Excerpt »
|---|
Measure the distance from the bottom of the parting surface gasket to the top of the fuel.

Look up the float level measurement, I don't know it off the top of my head. This will tell you if the float level is high = rich mixture.
 
The fact that the engine made normal power when leaned shows the problem is excess fuel not restricted air flow.

I would suspect a stuck float valve or a leaking float. I would check both before replacing the carb. Not an A&P so that advice has no FAA approval.
 
I would take the carb apart before replacing it. A legitimate function for an A&P. Shame on him if he doesn't.
 
I can’t imagine slow taxiing full rich on a warm day. My engines would have loaded up and quit before I was positioned to take off. At 55% power or less you can’t do any damage by over-leaning. Lean too much and the engine will run rough, so enrich just enough to smooth it out. Taking off with clean plugs works better than with carbon-crusted plugs, as you’ve found out. Just remember to go full rich for take off power.
 
I can’t imagine slow taxiing full rich on a warm day. My engines would have loaded up and quit before I was positioned to take off. At 55% power or less you can’t do any damage by over-leaning. Lean too much and the engine will run rough, so enrich just enough to smooth it out. Taking off with clean plugs works better than with carbon-crusted plugs, as you’ve found out. Just remember to go full rich for take off power.
|---|
Collected data entries »
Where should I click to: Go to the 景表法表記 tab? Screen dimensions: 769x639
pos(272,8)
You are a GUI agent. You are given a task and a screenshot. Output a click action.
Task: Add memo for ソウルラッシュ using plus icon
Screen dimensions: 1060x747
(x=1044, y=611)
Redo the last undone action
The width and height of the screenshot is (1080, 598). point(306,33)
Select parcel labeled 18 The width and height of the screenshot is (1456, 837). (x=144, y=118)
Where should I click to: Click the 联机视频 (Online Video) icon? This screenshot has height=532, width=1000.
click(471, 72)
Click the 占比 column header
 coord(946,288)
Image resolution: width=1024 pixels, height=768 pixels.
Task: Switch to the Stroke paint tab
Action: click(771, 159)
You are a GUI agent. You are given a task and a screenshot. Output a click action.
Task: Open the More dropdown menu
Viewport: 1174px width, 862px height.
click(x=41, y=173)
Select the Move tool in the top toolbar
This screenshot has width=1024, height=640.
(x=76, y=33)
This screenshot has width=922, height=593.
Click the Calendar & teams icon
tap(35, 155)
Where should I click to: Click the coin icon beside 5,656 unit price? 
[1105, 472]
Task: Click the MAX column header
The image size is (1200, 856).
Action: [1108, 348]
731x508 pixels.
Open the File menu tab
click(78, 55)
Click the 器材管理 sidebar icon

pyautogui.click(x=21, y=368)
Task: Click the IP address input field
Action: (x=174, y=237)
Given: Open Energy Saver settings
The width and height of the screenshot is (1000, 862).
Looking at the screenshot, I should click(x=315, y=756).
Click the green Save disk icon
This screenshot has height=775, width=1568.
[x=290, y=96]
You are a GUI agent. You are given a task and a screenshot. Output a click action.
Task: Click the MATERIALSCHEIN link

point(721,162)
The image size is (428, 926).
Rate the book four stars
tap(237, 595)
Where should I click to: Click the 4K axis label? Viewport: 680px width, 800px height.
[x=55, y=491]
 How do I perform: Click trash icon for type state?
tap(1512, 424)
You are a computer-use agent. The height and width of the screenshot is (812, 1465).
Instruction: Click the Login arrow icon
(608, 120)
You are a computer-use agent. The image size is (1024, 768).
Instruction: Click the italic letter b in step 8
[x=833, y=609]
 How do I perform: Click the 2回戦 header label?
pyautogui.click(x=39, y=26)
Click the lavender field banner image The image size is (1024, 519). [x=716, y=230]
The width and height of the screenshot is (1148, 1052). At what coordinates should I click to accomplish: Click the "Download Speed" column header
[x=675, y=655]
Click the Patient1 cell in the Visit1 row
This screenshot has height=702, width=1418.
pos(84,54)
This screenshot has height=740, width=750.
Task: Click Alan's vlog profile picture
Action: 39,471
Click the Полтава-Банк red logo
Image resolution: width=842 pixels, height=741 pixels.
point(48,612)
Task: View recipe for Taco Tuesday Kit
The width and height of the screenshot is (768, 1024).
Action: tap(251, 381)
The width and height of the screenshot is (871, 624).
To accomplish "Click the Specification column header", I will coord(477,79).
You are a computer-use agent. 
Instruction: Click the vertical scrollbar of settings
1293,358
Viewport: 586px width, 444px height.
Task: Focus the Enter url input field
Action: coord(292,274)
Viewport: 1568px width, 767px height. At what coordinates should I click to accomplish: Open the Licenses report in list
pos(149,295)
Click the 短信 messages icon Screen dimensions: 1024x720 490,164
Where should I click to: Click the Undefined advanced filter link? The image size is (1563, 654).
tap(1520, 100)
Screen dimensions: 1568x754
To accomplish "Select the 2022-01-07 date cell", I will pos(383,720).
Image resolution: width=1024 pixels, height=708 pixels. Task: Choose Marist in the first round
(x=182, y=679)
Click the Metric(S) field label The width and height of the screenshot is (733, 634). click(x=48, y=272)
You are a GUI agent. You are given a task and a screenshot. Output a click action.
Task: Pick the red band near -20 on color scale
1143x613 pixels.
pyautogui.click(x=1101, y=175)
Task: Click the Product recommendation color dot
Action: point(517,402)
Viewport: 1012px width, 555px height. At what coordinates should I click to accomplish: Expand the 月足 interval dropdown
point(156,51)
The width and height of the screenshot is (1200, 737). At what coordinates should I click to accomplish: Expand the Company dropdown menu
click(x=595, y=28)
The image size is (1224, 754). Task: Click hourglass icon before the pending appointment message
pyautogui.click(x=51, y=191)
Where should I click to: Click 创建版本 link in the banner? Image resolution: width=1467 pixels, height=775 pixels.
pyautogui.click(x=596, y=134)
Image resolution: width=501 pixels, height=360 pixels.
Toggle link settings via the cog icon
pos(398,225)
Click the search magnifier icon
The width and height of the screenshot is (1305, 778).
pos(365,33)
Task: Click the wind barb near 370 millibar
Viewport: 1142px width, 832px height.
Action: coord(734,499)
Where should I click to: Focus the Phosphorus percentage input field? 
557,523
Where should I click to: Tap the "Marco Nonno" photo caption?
|---|
Exercise » Continue the advice on the carburetor running rich from the point where it stops.

Response below »
Aren't your engines fuel injected? Some fuel injected engines develop vapor in the injector lines at idle on hot days. This makes them run rough or sometimes quit. Turning on the fuel boost pump pressurizes the lines eliminating the air bubbles and roughness.
 
If you have a round filter grab the dome and see if you can get any side to side movement. Otherwise find a way to see if there is any play between the carb halves. Another check is for excess rpm drop with carb heat. This problem creeps up on you at first showing symptoms only on a warm engine. Eventually the play between the halves gets to the point where the the addition of carb heat on landing can almost kill the engine.

Jerry
 
My AME has a strict "do not lean" policy. I realize that's controversial...

well I was taught different, at sea level that might be acceptable, dont know what your field elevation is but add couple 1000 ft of density altitude and you could easly be at 5000 ft that requires leaning, in my opinion your AME is wrong.
 
Cubflier beat me to it. Loose float bowl would be my number 1 guess, look for blue stains on the side of the float bowl. Could also be a leaking float, I had that happen also. Both are simple fix. As far as leaning, I do lean when I taxi and in cruse but full rich for run up and take off. Most of the flying I do is out of runways lower than 100 ft above sea level. Find a fixer not a parts changer. DENNY
 
Read the article StewartB posted for proper leaning. Everybody is right, every body is wrong, just depends on altitude.:lol: DENNY
 
A simple check is to access the carb (or injector body) throat (venturi) and take a look visually. I have had multiple Lycomings run intermittently rich over the years simply from a piece if baffle seal from the induction heat butterfly coming off and draping over the venturi or sense probes on injector servos.
Will cause from minor to extreme symptoms and is probably the easiest to check. Problem is not limited to Lycoming either.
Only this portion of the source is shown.